=== Section Start ===

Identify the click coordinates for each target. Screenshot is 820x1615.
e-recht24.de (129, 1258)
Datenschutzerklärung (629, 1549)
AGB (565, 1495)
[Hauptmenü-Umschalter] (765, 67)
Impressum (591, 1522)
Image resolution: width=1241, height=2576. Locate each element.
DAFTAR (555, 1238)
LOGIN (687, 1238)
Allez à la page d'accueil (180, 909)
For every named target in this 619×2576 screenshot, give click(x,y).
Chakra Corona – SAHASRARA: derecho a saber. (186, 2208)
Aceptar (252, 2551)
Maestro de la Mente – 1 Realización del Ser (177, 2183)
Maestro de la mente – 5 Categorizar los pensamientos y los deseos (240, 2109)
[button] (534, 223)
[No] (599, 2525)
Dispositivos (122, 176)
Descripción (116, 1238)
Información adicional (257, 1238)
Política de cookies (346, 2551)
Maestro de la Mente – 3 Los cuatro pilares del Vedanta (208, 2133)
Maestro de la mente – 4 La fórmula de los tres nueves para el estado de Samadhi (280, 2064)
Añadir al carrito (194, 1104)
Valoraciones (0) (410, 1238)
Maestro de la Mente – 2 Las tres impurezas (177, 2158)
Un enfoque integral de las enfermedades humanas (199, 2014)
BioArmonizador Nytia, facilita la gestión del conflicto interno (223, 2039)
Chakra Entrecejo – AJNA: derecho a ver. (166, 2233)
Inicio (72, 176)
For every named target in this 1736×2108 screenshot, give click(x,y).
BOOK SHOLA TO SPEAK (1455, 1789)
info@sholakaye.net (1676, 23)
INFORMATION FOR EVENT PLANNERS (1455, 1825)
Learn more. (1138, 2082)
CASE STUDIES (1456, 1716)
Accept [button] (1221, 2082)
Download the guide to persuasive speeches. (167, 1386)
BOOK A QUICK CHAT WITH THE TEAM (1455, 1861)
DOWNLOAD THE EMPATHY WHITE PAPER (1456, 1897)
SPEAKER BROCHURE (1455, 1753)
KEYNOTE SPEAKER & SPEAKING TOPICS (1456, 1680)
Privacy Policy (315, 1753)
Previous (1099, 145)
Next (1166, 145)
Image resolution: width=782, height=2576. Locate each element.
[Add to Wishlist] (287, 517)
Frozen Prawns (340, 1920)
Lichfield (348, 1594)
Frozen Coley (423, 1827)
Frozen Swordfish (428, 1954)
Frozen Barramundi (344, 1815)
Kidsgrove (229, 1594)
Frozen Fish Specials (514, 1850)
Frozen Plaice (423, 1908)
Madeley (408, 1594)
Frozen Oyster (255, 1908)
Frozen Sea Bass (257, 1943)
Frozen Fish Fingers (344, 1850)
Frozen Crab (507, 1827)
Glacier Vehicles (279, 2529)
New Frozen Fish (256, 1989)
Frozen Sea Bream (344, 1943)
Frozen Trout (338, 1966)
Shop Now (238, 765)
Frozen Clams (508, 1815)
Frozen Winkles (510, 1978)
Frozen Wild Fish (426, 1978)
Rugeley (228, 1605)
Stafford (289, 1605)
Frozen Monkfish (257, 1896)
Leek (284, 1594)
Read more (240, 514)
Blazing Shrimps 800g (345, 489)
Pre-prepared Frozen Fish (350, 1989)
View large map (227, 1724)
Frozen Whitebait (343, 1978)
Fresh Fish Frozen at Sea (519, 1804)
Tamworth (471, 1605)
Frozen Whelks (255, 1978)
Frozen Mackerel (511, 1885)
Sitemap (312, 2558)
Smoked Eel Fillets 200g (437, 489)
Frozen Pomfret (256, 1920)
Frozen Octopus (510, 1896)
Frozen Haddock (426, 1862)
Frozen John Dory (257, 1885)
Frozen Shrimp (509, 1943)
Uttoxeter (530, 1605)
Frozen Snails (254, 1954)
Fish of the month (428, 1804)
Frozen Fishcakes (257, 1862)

=== Section End ===

◆ **WHAT IS BEING ASKED**
Retype each line of the data exactly as it reads.

◆ **ANSWER BOX**
Identify the click coordinates for each target. Screenshot is 820x1615.
e-recht24.de (129, 1258)
Datenschutzerklärung (629, 1549)
AGB (565, 1495)
[Hauptmenü-Umschalter] (765, 67)
Impressum (591, 1522)
Image resolution: width=1241, height=2576. Locate each element.
DAFTAR (555, 1238)
LOGIN (687, 1238)
Allez à la page d'accueil (180, 909)
For every named target in this 619×2576 screenshot, give click(x,y).
Chakra Corona – SAHASRARA: derecho a saber. (186, 2208)
Aceptar (252, 2551)
Maestro de la Mente – 1 Realización del Ser (177, 2183)
Maestro de la mente – 5 Categorizar los pensamientos y los deseos (240, 2109)
[button] (534, 223)
[No] (599, 2525)
Dispositivos (122, 176)
Descripción (116, 1238)
Información adicional (257, 1238)
Política de cookies (346, 2551)
Maestro de la Mente – 3 Los cuatro pilares del Vedanta (208, 2133)
Maestro de la mente – 4 La fórmula de los tres nueves para el estado de Samadhi (280, 2064)
Añadir al carrito (194, 1104)
Valoraciones (0) (410, 1238)
Maestro de la Mente – 2 Las tres impurezas (177, 2158)
Un enfoque integral de las enfermedades humanas (199, 2014)
BioArmonizador Nytia, facilita la gestión del conflicto interno (223, 2039)
Chakra Entrecejo – AJNA: derecho a ver. (166, 2233)
Inicio (72, 176)
For every named target in this 1736×2108 screenshot, give click(x,y).
BOOK SHOLA TO SPEAK (1455, 1789)
info@sholakaye.net (1676, 23)
INFORMATION FOR EVENT PLANNERS (1455, 1825)
Learn more. (1138, 2082)
CASE STUDIES (1456, 1716)
Accept [button] (1221, 2082)
Download the guide to persuasive speeches. (167, 1386)
BOOK A QUICK CHAT WITH THE TEAM (1455, 1861)
DOWNLOAD THE EMPATHY WHITE PAPER (1456, 1897)
SPEAKER BROCHURE (1455, 1753)
KEYNOTE SPEAKER & SPEAKING TOPICS (1456, 1680)
Privacy Policy (315, 1753)
Previous (1099, 145)
Next (1166, 145)
Image resolution: width=782, height=2576. Locate each element.
[Add to Wishlist] (287, 517)
Frozen Prawns (340, 1920)
Lichfield (348, 1594)
Frozen Coley (423, 1827)
Frozen Swordfish (428, 1954)
Frozen Barramundi (344, 1815)
Kidsgrove (229, 1594)
Frozen Fish Specials (514, 1850)
Frozen Plaice (423, 1908)
Madeley (408, 1594)
Frozen Oyster (255, 1908)
Frozen Sea Bass (257, 1943)
Frozen Fish Fingers (344, 1850)
Frozen Crab (507, 1827)
Glacier Vehicles (279, 2529)
New Frozen Fish (256, 1989)
Frozen Sea Bream (344, 1943)
Frozen Trout (338, 1966)
Shop Now (238, 765)
Frozen Clams (508, 1815)
Frozen Winkles (510, 1978)
Frozen Wild Fish (426, 1978)
Rugeley (228, 1605)
Stafford (289, 1605)
Frozen Monkfish (257, 1896)
Leek (284, 1594)
Read more (240, 514)
Blazing Shrimps 800g (345, 489)
Pre-prepared Frozen Fish (350, 1989)
View large map (227, 1724)
Frozen Whitebait (343, 1978)
Fresh Fish Frozen at Sea (519, 1804)
Tamworth (471, 1605)
Frozen Whelks (255, 1978)
Frozen Mackerel (511, 1885)
Sitemap (312, 2558)
Smoked Eel Fillets 200g (437, 489)
Frozen Pomfret (256, 1920)
Frozen Octopus (510, 1896)
Frozen Haddock (426, 1862)
Frozen John Dory (257, 1885)
Frozen Shrimp (509, 1943)
Uttoxeter (530, 1605)
Frozen Snails (254, 1954)
Fish of the month (428, 1804)
Frozen Fishcakes (257, 1862)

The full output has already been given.